## [WORK REQUEST]
Begin at the line that contains "Select the 30 января 2016 timeline dot" and reproduce it along with every line after it to the end of the listing; skip any pictures.
(RECORD SET Opens)
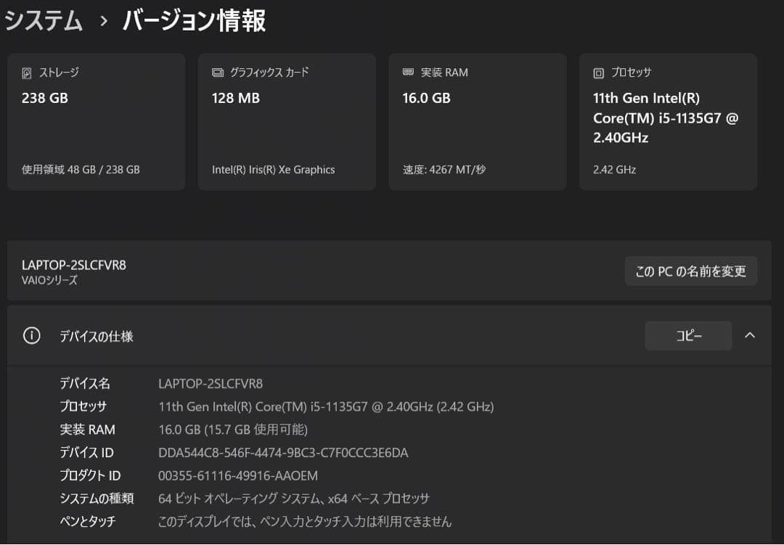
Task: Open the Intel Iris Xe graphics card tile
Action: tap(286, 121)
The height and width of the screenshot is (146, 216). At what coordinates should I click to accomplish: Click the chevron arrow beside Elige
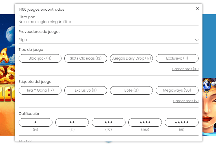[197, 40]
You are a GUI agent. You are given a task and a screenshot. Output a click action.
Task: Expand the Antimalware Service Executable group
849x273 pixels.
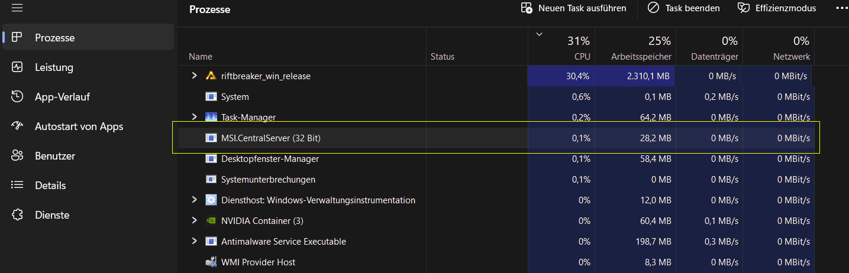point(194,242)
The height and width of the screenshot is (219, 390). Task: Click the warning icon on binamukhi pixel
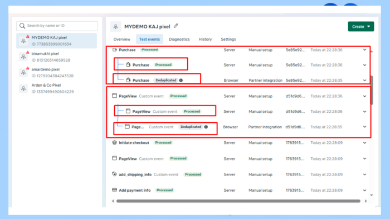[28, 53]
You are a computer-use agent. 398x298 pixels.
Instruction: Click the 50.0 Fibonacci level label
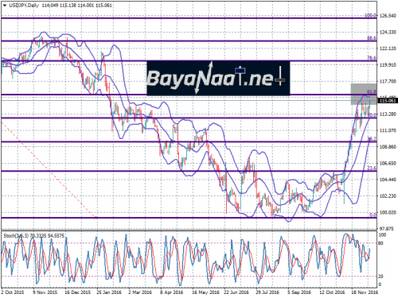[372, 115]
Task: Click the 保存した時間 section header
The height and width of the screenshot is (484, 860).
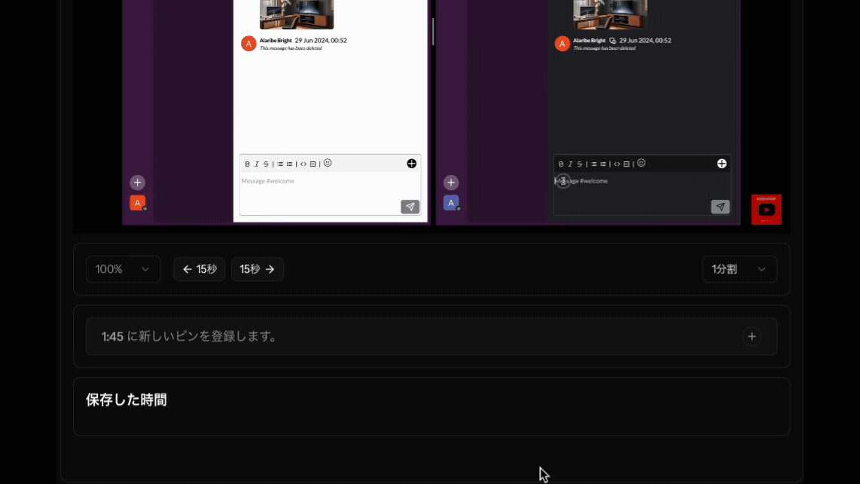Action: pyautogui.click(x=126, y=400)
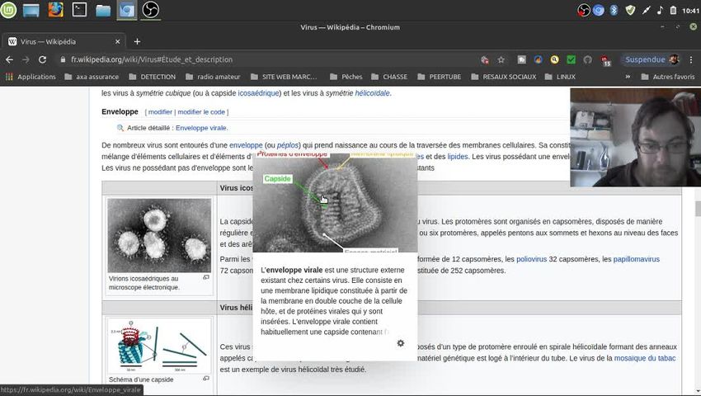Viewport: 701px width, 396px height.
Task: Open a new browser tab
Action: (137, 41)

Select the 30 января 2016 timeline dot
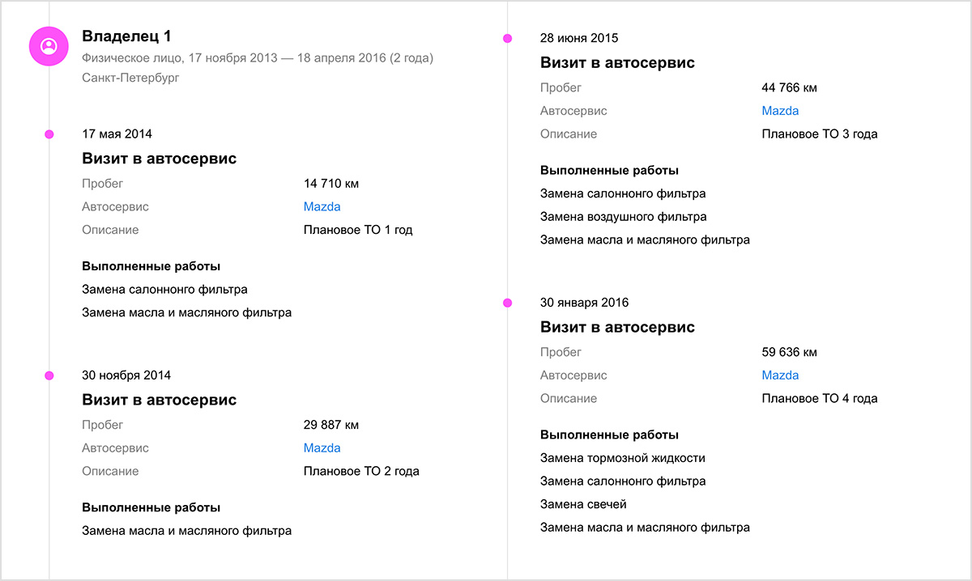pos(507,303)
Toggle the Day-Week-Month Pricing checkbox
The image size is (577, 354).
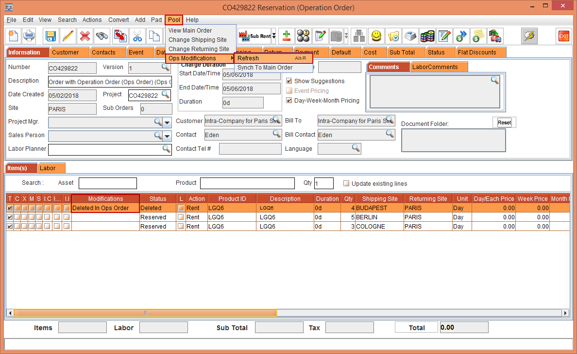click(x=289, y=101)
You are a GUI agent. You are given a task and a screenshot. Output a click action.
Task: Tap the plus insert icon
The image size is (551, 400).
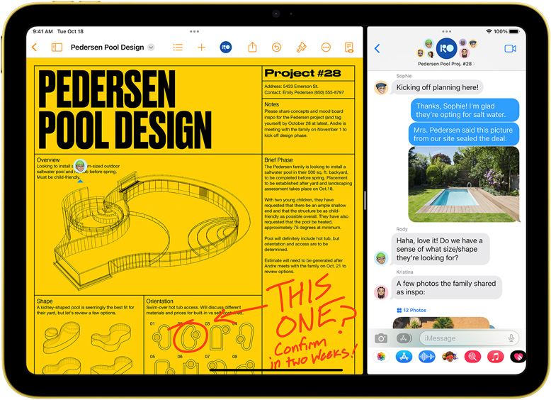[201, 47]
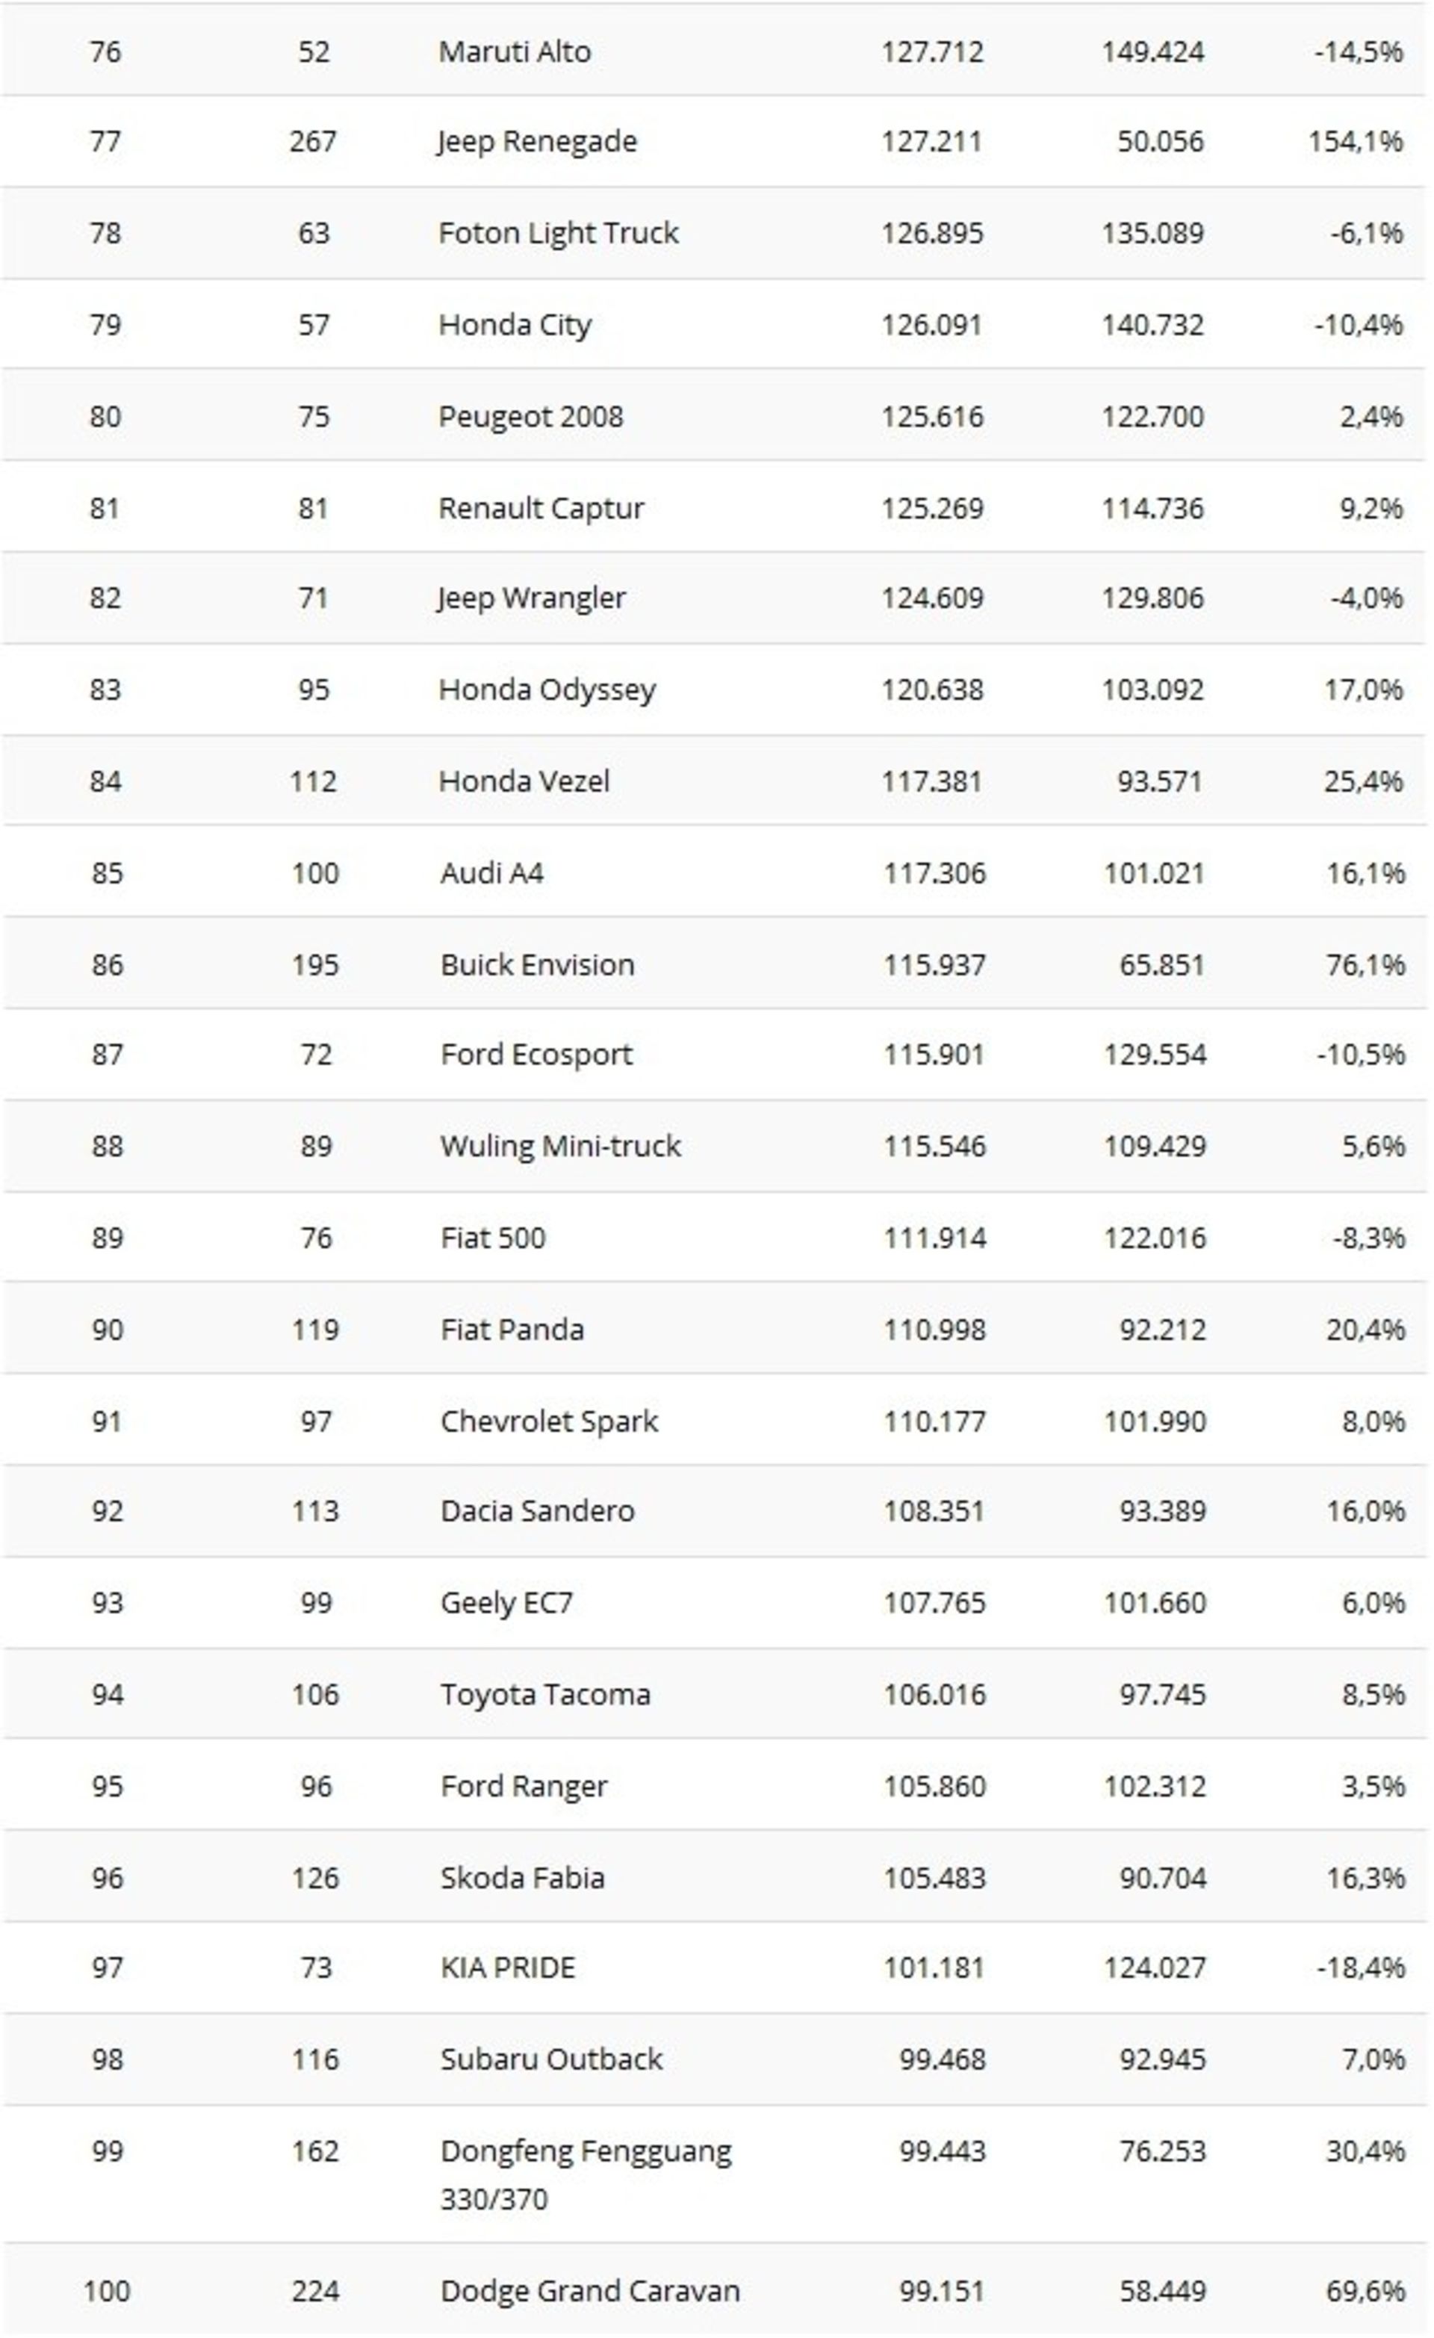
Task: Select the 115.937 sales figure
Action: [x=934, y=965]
(RECORD SET Closes)
## [WORKED SOLUTION]
Select the 30 января 2016 timeline dot
pos(507,303)
Toggle the Day-Week-Month Pricing checkbox
The image size is (577, 354).
click(x=289, y=101)
You are a GUI agent. You are given a task and a screenshot. Output a click action.
Task: Tap the plus insert icon
The image size is (551, 400).
[201, 47]
Task: Select the 115.937 sales figure
Action: [x=934, y=965]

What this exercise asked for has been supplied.